Charles de La Ferté n’est pas un inconnu, et ses Sonates (publiées chez Ballard en 1707) ne sont plus oubliées depuis qu’en 2006 La Virtuosa Compagnia di Musici di Roma les a enregistrées, desservie par une mauvaise prise de son (Da Vinci Classics). En les dédiant dans une belle dédicace au Duc d’Orléans, La Ferté rejoignait le cercle fermé des musiciens qui autour du Régent importaient le style italien.

Les Sonates sont magnifiques, regorgent de mélodies expressives, brillent de rythmes et d’élans, au point qu’elles forment un cahier majeur de la nouvelle littérature de violon qui trouvera son apogée chez Jean-Marie Leclair.
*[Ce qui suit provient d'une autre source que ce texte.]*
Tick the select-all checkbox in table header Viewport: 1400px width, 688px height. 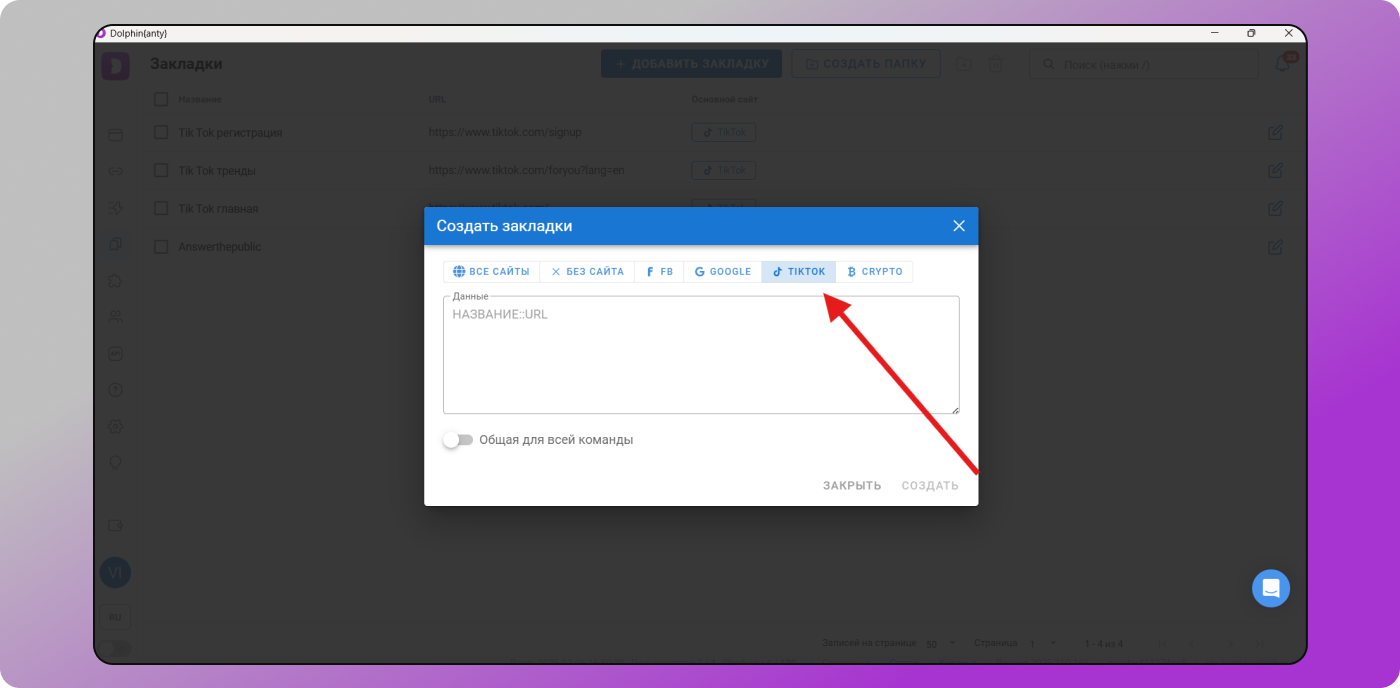[x=160, y=99]
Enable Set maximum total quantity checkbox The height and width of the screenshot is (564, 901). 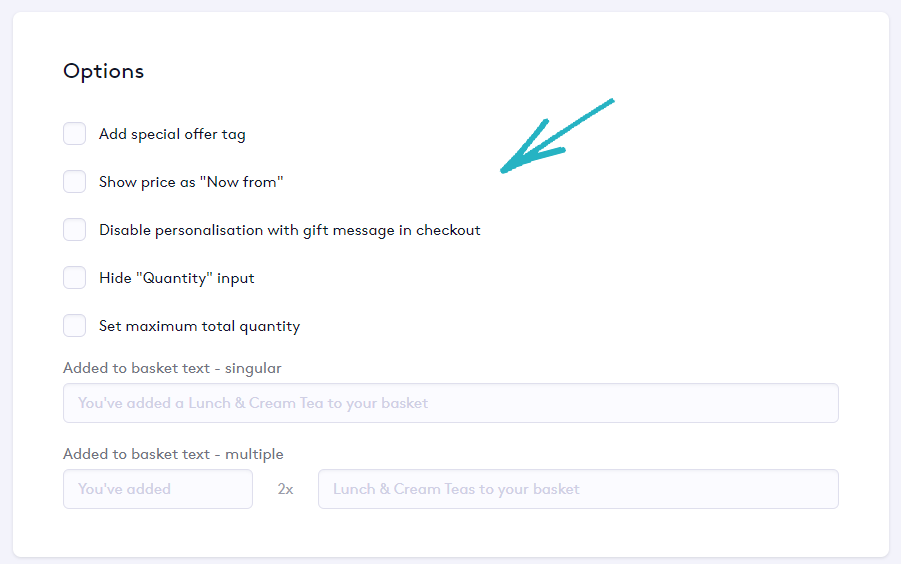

Qu’elles soient si peu courues par les violonistes aujourd’hui reste un mystère, tant leurs charmes, leur vivacité, leurs danses et leurs arias qui se pimentent parfois de traits populaires et rappellent la virtuosité des violonistes italiens qui enchantaient plus encore les salons de Londres que ceux de Paris, séduisent immanquablement.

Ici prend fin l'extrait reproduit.